Deezer is experimenting with training algorithms to identify explicit lyrics in songs.
Deezer is using machine learning to detect explicit lyrics through audio. It does this by extracting vocals and looking for instances in which a word matches dictionary entries of foul language. A binary classifier then determines if the word is naughty or nice.
Deezer developed a tool it calls Spleeter to assist in extracting vocals. It’s freely available for anyone to use and is reasonably competent at extracting vocals from songs.
Songs with “naughty” words are then given the explicit lyrics tag for human review. Deezer says it hopes the new method of identifying explicit lyrics will reduce bias and improve accuracy. They’re feeding equal amounts of explicit and clean songs from multiple genres to the algorithm.
Removing bias is one of the biggest challenges of machine learning. A model can adapt to biases present in sample data – a phenomenon called a “horse” in music analysis.

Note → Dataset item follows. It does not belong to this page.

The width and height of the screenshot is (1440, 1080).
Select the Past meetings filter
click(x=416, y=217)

“If you’re not careful when designing your experiment, you may end up with a system that instead of detecting explicit lyrics, will detect rap songs, just because they have on average, a higher probability of containing explicit lyrics,” Deezer says.
While the new approach is novel, Deezer says it’s probably not practical yet.

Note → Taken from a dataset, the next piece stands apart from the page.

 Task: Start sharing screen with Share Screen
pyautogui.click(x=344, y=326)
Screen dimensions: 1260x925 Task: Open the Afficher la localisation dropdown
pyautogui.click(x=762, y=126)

It can detect individual profanity fast, but it falls short of AI with direct access to the lyrics. Deezer says the goal is to get the AI to a point where it can work alone, without human assistance.
That could potentially lighten the load for people tagging songs. It also reduces the chance that songs will be mislabeled for the wrong audience. For now, only humans make decisions on whether a song should be tagged as explicit or not.
“This task is not satisfactorily solved by machines as of today,” Deezer’s report concludes.